Il punto è che viviamo in un contesto sociale che è istintivamente è xenofobo. «Come ci spiega l’evoluzionista Telmo Pievani, agli esseri umani non piace la differenza. È sempre qualcosa per cui bisogna faticare e che peggiora nel tempo: dopo una certa età gli esseri umani sono sempre più infastiditi dalle novità», puntualizza Gheno.
In questo, le aziende hanno una grande responsabilità, perché una volta finita la scuola l’azienda rimane uno dei pochi posti dove si fa formazione. «La lingua è qualcosa su cui ci si continua a formare per tutta la vita e quindi in ambito aziendale c’è la possibilità di creare dei circoli virtuosi», dice Gheno, che ricorda anche che c’è una dimensione da non sottovalutare, quella del potere: chi all’interno di una società ha più potere, economico, politico, sociale o imprenditoriale, ha anche più modo di far sentire le proprie parole. E, viceversa, chi non ce l’ha non viene ascoltato.
C’è un altro motivo fondamentale per cui è determinante, nel contesto della comunicazione aziendale, ragionare su queste questioni profonde prima di proporsi al mercato come una realtà attenta ai bisogni di questa o quella categoria: è l’unico modo per evitare il washing, il rischio di comunicare qualcosa che, in realtà, non viene fatto, con un effetto boomerang.
Il linguaggio inclusivo, o ampio
Se è vero che le parole evolvono con la società e la definiscono, ne deriva che oggi è necessario usare un linguaggio inclusivo (Gheno preferisce usare il termine linguaggio ampio), che significa usare parole ponendo attenzione alle caratteristiche umane che possono provocare discriminazioni.
La società moderna si riconosce nei termini diversità, inclusione ed equità, ma non è sempre stato così, proprio perché il linguaggio evolve con il contesto. Ci si è arrivati dopo una serie di passaggi, e altri ancora seguiranno negli anni a venire. In passato si parlava di tolleranza: ma la diversità non è qualcosa che va tollerato, come un problema di salute. Poi si è iniziato a utilizzare integrazione, ma anche questa parola contiene un messaggio che suona così: “puoi far parte della nostra società a patto che ti comporti come noi”.
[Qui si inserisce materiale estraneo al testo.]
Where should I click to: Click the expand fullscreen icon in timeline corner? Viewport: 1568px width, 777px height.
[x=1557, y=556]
Anche il concetto di inclusione ha i suoi limiti, perché è tutto spostato su chi fa l’inclusione, non su chi la subisce. «Stranamente non sembra tenere conto di quello che desiderano le persone incluse – dice Gheno -. Fabrizio Acanfora suggerisce invece di utilizzare “convivenza delle differenze”. La diversità non è un fastidio, qualcosa da sistemare, ma la naturale presenza di caratteristiche differenti negli esseri umani che convivono.
Ecco le parole che, secondo l’esperta, rispondono oggi a questi nuovi bisogni: sesso biologico, identità di genere, orientamento sessuale, etnia, religione, disabilità, neurotipicità, corpi non conformi, caratteri non conformi, status socioeconomico.
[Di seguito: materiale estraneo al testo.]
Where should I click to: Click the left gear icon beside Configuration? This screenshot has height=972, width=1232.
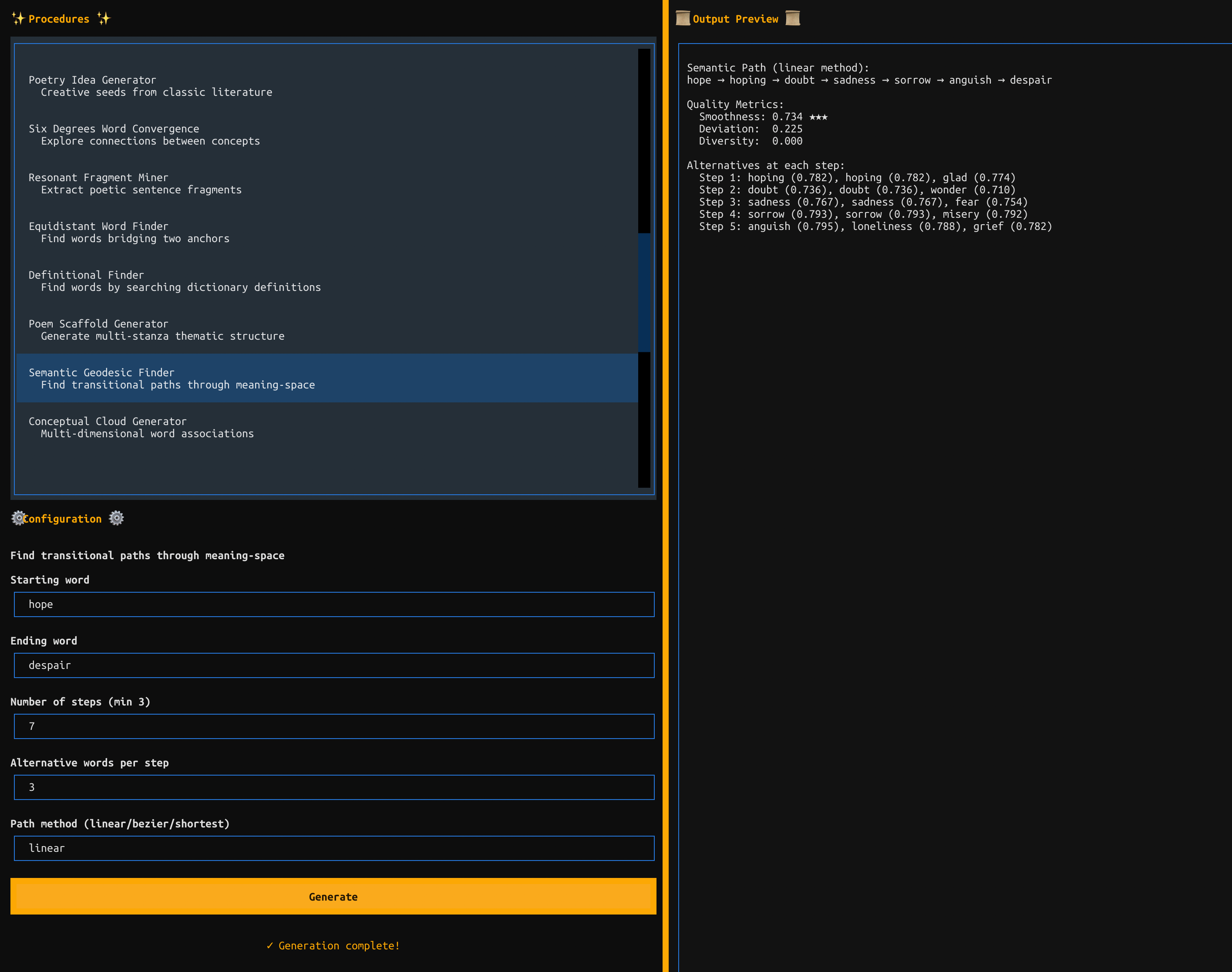(18, 518)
Sono in molti a pensare che tutto questo non sia davvero importante, che nominare queste categorie sia superfluo. Ma la linguista ci spiega che lo è, anche se non ce ne rendiamo conto: «Noi esseri umani siamo animali che ragionano per tassonomie, per cui attraverso la lingua capiamo la realtà. Come diceva Aristotele, la nostra è una società basata sul logos cioè sulla capacità del linguaggio. Chi non ha il logos fa meno parte della polis. La parola ha una infinita potenza, che non è mai fine a se stessa ma ci può davvero aiutare a vivere in maniera migliore, dentro e fuori dall’ambito professionale», conclude Gheno.